> [Goal of the exercise]: Where a line below holds the string "each", that line goes into the answer.

====== Records for the exercise ======

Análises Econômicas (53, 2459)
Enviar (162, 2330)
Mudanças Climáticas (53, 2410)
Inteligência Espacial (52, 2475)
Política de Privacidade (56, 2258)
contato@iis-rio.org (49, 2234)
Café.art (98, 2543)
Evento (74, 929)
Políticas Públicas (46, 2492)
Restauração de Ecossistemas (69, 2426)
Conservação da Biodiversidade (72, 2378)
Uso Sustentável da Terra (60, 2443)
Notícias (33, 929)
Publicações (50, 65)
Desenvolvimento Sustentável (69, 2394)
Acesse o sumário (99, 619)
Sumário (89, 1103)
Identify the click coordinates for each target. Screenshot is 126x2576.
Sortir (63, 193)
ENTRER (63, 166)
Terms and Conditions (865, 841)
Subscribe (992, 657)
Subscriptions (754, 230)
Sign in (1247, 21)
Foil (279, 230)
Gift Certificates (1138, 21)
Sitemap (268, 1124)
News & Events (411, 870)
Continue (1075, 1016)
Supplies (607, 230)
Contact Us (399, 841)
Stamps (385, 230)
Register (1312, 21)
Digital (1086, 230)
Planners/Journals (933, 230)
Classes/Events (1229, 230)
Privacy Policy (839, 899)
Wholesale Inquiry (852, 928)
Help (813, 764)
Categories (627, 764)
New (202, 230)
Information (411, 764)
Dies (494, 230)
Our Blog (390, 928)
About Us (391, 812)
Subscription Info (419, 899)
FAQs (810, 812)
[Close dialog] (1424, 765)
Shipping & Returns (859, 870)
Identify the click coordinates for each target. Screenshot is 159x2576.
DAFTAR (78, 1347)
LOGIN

======

> [Output for this task]:
Identify the click coordinates for each target. Screenshot is 126x2576.
Identify the click coordinates for each target. Screenshot is 159x2576.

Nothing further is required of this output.